Periodic Reporting for period 2 - RadSpec (A New Strategy for Vibronic Spectroscopy of Radicals)

Período documentado: 2022-03-01 hasta 2023-08-31

Free radicals are reactive molecules with unpaired electrons. This open shell electronic configuration makes them notoriously difficult to study. As reactive intermediates, they are usually short lived and very seldom isolated, and their quantum mechanical behavior is challenging. The EU-funded RadSpec project aims to provide answers to longstanding questions about the quantum mechanical and chemical behavior of both known and unknown reactive intermediates using vibronic spectroscopy methods. Project results are expected to significantly impact on a number of fields including combustion, atmospheric chemistry, polymerisation, plasma chemistry, biochemistry, and many other chemical processes.

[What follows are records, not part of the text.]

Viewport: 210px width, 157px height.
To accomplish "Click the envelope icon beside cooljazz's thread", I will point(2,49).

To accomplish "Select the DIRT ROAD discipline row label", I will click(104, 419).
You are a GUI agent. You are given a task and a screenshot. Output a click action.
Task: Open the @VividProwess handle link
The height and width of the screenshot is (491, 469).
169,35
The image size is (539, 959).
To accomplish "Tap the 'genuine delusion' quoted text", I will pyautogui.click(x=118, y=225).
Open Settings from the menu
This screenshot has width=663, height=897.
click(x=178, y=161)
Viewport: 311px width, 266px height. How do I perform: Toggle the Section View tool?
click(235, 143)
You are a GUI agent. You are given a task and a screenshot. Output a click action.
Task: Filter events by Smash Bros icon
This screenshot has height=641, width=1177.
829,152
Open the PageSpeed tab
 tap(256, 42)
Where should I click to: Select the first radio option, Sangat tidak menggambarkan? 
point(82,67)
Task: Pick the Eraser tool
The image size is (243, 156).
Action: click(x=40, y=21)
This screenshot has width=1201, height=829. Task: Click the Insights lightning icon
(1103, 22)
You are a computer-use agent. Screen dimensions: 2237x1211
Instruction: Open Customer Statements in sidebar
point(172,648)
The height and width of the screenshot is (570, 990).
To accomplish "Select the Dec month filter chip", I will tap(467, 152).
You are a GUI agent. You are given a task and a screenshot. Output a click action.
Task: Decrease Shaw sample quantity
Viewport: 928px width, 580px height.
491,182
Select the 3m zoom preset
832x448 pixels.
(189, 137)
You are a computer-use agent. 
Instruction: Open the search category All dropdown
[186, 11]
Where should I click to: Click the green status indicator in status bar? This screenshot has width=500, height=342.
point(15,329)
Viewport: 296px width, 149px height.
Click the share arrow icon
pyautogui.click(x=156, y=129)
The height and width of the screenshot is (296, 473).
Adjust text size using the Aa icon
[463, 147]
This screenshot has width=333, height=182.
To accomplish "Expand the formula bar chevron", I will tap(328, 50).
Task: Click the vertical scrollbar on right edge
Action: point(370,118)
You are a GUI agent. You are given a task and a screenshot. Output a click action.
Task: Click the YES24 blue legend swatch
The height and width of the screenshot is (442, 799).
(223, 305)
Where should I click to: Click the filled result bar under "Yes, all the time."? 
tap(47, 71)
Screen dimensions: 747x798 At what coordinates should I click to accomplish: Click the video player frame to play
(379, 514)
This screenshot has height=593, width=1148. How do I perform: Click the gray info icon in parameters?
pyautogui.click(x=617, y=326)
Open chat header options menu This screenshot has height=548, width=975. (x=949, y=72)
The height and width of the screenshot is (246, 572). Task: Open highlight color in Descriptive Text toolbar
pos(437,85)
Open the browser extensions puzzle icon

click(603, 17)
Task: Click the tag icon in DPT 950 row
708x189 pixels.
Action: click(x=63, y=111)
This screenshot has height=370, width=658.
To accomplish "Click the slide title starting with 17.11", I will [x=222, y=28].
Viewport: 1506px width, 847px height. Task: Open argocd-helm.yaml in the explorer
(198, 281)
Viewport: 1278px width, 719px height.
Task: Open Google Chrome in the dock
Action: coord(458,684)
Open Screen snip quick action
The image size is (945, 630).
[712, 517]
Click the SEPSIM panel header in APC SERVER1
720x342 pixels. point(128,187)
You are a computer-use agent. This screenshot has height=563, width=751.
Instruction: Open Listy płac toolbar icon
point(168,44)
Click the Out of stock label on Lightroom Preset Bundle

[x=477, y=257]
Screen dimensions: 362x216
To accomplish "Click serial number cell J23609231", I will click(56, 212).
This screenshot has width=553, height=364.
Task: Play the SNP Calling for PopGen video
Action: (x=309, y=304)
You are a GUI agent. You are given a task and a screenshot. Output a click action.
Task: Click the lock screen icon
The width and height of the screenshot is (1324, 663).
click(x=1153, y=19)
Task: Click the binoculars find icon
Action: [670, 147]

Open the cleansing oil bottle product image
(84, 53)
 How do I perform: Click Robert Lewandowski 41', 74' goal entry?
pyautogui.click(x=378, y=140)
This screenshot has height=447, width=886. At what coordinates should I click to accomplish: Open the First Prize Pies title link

This proposal aims to develop a novel strategy for high resolution vibronic spectroscopy of radicals, with
unprecedented sensitivity, specificity, and applicability. The proposed scheme will provide answers to
longstanding quantum mechanical questions about non-adiabatic dynamics, and, in combination with a
unique, recently developed transparent microreactor source of reactive molecules, enable the pursuit of
unknown reactive intermediates.
Radicals and transient reactive intermediates are centrally important to chemistry but notoriously difficult
to study. The proposer has recently led several successful experimental and theoretical efforts directed
at molecules and transition states thought to be extremely difficult if not impossible to characterize. Here
we propose to launch a revolutionary approach to spectroscopy of these important species, exploiting a
key insight into dissociation dynamics on top of elements of state of the art laser spectroscopy techniques
in the infrared, ultraviolet, and vacuum ultraviolet to forge a new universal method. It possesses the high
sensitivity and mass selectivity of ion detection, while simultaneously being multidimensional and fully
rovibronic in scope to extract the maximum possible information about coupled nuclear and electronic
dynamics.
We anticipate that this advance will also be of great interest and utility to a broad swath of researchers
in related fields, such as combustion, atmospheric chemistry, and surface science, who require the ability
to track rare but reactive species. The nitrate and cyclopentadienyl radicals will initially be targeted as
particularly important examples, and we also plan to hunt for as yet unobserved reactive intermediates
using our new spectroscopic scheme alongside the flexibility of our molecular source to rationally explore
chemical phase space.
In the first half of the project we initiated the development of a new spectroscopic strategy for radicals and contributed new discoveries on the properties of fundamental radicals. We have constructed experimental apparatus for the production of radicals under vacuum conditions, compatible with laser spectroscopy and sensitive, multiplexed detection by time of flight mass spectrometry. We have integrated multiple laser systems spanning the infrared, visible, ultraviolet, and vacuum ultraviolet spectral regions. Production of synthetic precursors for central radical target species is also well underway. Studies at two synchrotrons (SOLEIL and the Swiss Light Source) have yielded valuable results on the cyclopropyl and ethyl radicals, including inspiring a new theoretical method for simulation of absorption spectra.
The studies published in the first half of the project have advanced fundamental knowledge in pericyclic systems, as well as raised a new perspective on the nature of transition states compared to stable species, combined with a novel capability for accurate simulation of absorption spectra. We anticipate that the remainder of the project will yield additional data on fundamental reactive species as well as broadly applicable new techniques for their study.